The sympathoexcitatory response following selective activation of a spinal cholinergic system in anesthetized rats

This study was performed to help elucidate the role of spinal cholinergic neurons in cardiorespiratory function by selective activation of spinal or medullary cholinergic systems in anesthetized rats. A selective site of action of cholinergic drugs on the spinal cord was obtained by refining the method of intrathecal (i.t.) drug injection to localize drug distribution to specific spinal segments. I.t. injection of the cholinesterase (ChE) inhibitor, neostigmine (NEO), produced a significant reduction in spinal, but not medullary tissue levels of ChE, and evoked marked pressor and tachycardic responses without any changes in respiratory parameters.

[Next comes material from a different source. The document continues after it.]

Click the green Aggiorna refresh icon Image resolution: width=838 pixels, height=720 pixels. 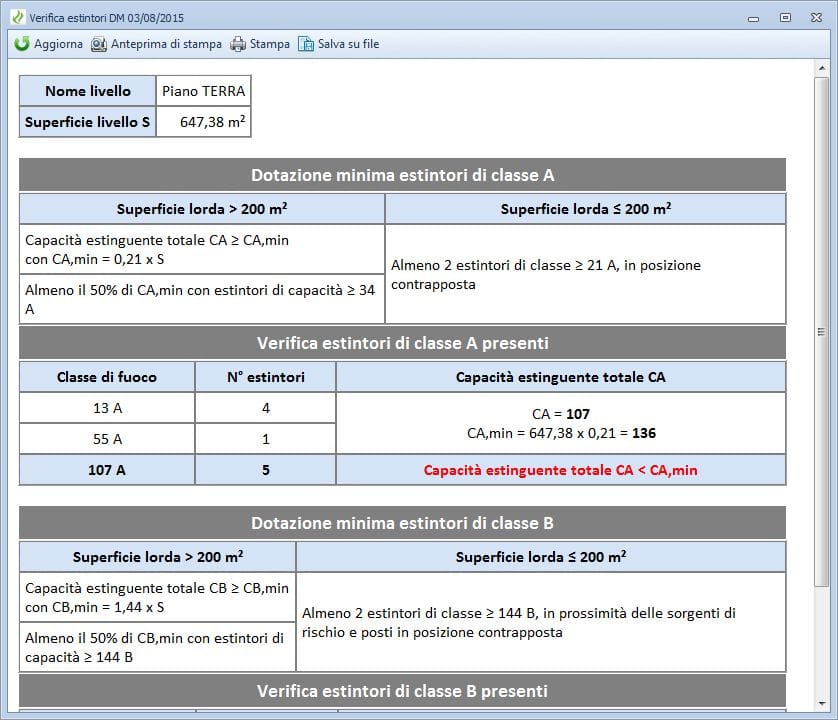click(x=22, y=44)
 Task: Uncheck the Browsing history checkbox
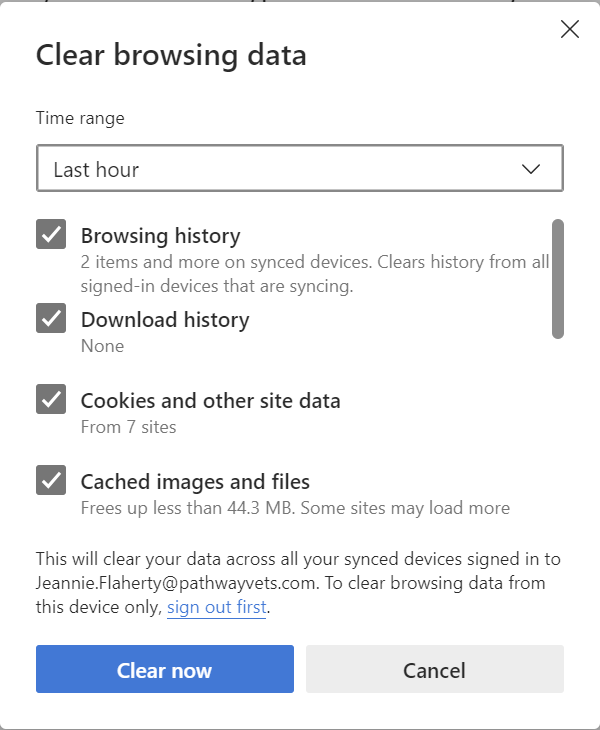tap(51, 235)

In contrast to i.t. injection, intracisternal (i.c.) injection of NEO which inhibited both spinal and medullary ChE, produced characteristic respiratory changes--increased tidal volume and decreased respiratory rate and minute volume, as well as pressor and tachycardic responses. I.t. injection of the muscarinic antagonist, methylatropine, inhibited the cardiovascular responses to i.t. NEO, but not the cardiorespiratory responses to i.c. NEO. These cardiovascular responses to i.t. NEO were blocked by spinal transection, but not by midcollicular transection. Finally, the pressor and tachycardic responses to i.t. NEO were inhibited following peripheral alpha-adrenergic and beta-adrenergic blockade, respectively. These results indicate that activation of the spinal cholinergic system selectively produces a sympathoexcitatory response through spinal muscarinic receptor activation independent of respiratory changes. This finding is consistent with the possibility that such responses are elicited by activation of a non-cholinergic bulbo-spinal sympathoexcitatory pathway at the spinal level, or at higher centers through an ascending pathway. In either case, the spinal cholinergic system appears to be anatomically and pharmacologically distinct from the medullary pathway and may subserve a different function.